Unfortunately, if you submitted a site back then and were waiting to see it listed, your request is probably lost. Check the DMOZ, and it you are not there try to submit it again. We’ve noticed in the categories we’ve tried they aren’t quite ready for submissions yet. Just keep watching for your category to get back up. Then submit again. Getting your site listed here is important.

Comcast Email is for the Birds

January 4th, 2007

For the second time, we’ve had a client having problems with their email through Comcast. Comcast is blocking their email when using another host, even though they aren’t spamming. Contacting Comcast about it doesn’t do anything. Comcast is on our blacklist of hosts that support spammers at:
http://www.creatingnewworlds.org/stopspam.pdf

They are also on our short list of the most serious offenders. This list is at:
http://www.creatingnewworlds.org/badhosts.htm

We use Comcast broadband services at the moment, but do not use their email because of these serious problems. We had our Comcast address deleted from our email program when we saw strong evidence that they had sold our address and we started getting spam on the Comcast address. Since we never used the address, the only way anyone could have gotten it was from Comcast.

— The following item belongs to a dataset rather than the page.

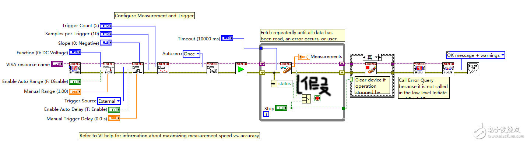527x142 pixels.
Task: Expand OK message + warnings dropdown
Action: (475, 55)
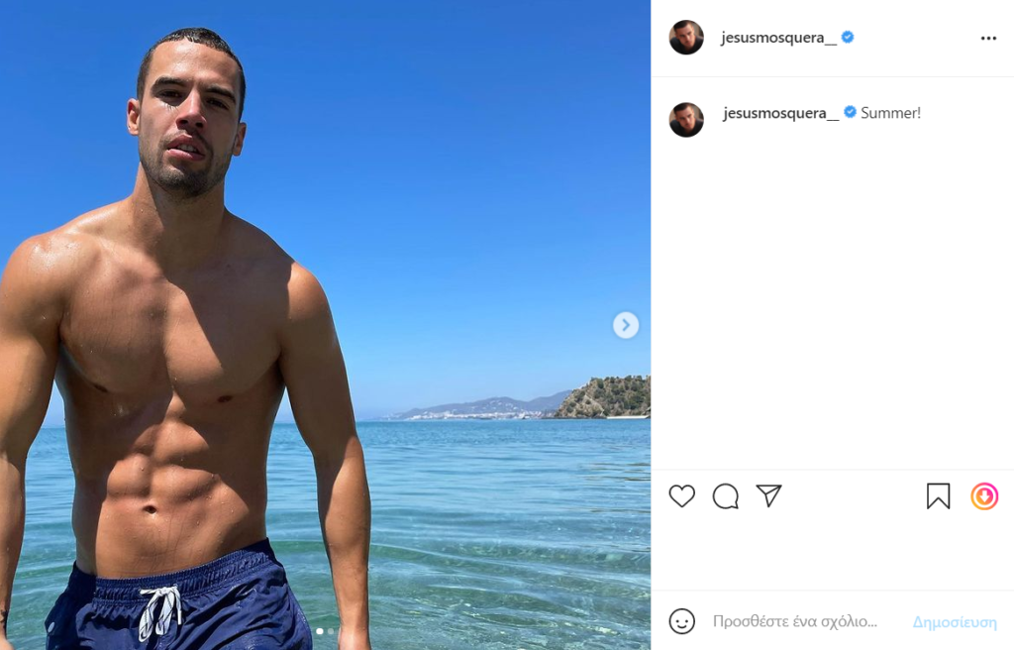
Task: Like the post with the heart icon
Action: [x=681, y=496]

Our advice to our clients: Don’t use the Comcast POP server for your email, and don’t use a Comcast email address on any other hosting system for people to contact you. You could very well never get that email from a potential client from Comcast blocking. And Comcast won’t tell you what they are doing. Nor can you recover damages.

SPAM Increasing

December 14th, 2006

The level of spam is increasing dramatically, yet hosting systems and the Bush Administration are wimpys in all of this. One particularly agressive spam host is netplace.ru, with an email address of support@netplace.ru. LOTS of illegal spam comming from this guy. We suggest millions of users stomp this host until they die with multiple botnets.

Another one from Romania that causing a lot of problems is: rdsnet.ro. Here’s the documentation for those wishing to kill it:

Project HoneyPot

The users must pick up the war here. Our black list of illegal spamming hosts is at:
http://www.creatingnewworlds.org/stopspam.pdf.
We’ve also added a few wimpy registrars there that are part of the spam game.

OnLine Sales and the Holidays - Part II

November 30th, 2006

Google Adwords has changed things a bit for their ads going into the holidays. Bid price has become more important for positioining your pages and the quality of the landing page less so. This, I presume, is to enhance Google’s profit during December. This means you may have to increaee your bid to maintain the same CTR during the month.